From the entries, copy every line that carries the string "computer".

[TASK DATA]
*** Block opens ***
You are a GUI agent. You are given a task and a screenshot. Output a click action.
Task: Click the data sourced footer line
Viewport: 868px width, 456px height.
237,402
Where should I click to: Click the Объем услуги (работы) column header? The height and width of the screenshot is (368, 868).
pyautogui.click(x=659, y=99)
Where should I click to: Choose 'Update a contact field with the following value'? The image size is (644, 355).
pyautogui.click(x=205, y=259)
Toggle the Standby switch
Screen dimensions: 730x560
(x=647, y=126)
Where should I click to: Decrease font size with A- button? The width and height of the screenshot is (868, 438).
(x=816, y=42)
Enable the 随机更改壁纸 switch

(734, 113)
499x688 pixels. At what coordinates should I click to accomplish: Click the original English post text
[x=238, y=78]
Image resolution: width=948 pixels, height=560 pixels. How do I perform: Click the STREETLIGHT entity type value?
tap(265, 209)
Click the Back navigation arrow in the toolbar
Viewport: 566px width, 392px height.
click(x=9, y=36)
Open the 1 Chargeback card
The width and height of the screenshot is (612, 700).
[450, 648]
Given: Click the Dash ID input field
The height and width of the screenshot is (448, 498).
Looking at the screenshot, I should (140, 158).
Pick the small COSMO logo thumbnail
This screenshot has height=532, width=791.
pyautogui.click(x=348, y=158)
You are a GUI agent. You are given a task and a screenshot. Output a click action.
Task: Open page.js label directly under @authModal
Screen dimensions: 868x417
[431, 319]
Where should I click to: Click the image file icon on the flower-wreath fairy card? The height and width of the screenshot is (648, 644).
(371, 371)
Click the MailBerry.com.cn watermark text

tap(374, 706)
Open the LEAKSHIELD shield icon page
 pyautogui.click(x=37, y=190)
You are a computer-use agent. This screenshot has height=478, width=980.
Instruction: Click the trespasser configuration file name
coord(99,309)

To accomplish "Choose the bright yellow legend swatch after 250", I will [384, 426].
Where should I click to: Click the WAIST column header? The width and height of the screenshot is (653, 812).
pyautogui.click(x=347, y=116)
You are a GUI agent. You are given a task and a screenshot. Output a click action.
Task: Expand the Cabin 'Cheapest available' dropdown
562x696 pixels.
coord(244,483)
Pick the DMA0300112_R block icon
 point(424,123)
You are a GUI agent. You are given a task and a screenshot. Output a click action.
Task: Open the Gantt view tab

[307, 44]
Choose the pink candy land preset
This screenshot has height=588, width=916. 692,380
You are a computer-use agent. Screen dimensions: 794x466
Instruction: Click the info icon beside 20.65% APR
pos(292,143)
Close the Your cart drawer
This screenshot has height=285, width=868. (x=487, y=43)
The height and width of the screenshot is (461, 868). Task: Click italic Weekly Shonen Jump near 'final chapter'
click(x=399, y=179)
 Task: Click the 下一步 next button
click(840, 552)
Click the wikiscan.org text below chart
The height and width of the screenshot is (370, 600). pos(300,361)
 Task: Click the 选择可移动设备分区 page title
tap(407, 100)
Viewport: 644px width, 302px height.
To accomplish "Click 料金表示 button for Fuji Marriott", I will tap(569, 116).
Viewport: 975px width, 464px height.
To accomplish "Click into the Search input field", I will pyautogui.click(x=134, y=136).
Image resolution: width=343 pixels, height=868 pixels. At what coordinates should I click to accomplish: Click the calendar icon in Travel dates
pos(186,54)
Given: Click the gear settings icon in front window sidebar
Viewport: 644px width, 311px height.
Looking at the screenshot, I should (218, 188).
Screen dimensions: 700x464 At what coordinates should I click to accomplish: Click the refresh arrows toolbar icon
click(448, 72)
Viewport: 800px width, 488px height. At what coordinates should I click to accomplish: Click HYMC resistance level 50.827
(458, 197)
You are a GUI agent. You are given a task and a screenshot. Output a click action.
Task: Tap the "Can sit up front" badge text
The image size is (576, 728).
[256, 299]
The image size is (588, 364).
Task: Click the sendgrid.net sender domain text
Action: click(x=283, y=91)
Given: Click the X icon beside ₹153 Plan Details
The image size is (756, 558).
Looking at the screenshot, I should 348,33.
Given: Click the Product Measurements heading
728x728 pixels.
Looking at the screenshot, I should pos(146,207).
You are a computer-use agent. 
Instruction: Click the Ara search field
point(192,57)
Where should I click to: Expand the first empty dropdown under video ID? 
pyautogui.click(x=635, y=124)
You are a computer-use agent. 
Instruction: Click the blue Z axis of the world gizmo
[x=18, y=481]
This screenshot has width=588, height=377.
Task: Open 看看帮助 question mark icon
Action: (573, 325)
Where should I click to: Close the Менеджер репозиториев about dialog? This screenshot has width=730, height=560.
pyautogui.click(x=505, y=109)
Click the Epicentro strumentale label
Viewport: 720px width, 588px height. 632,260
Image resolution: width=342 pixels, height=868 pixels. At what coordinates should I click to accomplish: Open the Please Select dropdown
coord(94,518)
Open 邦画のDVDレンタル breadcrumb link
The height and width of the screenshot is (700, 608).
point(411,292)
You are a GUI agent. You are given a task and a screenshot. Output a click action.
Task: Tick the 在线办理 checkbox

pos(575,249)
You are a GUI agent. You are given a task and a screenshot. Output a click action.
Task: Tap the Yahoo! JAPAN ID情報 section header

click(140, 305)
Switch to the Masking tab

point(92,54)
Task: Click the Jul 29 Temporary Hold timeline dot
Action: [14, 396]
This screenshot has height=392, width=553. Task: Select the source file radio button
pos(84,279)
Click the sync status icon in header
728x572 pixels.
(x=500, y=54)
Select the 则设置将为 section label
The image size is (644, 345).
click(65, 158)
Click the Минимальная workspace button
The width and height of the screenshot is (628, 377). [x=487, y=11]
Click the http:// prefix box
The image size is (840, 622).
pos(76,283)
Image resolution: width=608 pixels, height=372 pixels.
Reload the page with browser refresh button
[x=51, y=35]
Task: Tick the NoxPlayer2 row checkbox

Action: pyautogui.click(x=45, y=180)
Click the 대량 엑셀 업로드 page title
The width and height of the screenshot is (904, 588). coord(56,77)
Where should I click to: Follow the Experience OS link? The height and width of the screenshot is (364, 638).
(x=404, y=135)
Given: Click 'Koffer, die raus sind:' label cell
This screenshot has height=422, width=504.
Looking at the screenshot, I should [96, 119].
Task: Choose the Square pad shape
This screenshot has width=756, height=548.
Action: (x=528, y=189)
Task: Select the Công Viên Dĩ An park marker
*** Block closes ***
[ANSWER TO THE PROBLEM]
You are a computer-use agent. This screenshot has height=478, width=980.
You are a computer-use agent. Screen dimensions: 794x466
You are a computer-use agent. 
You are a computer-use agent. 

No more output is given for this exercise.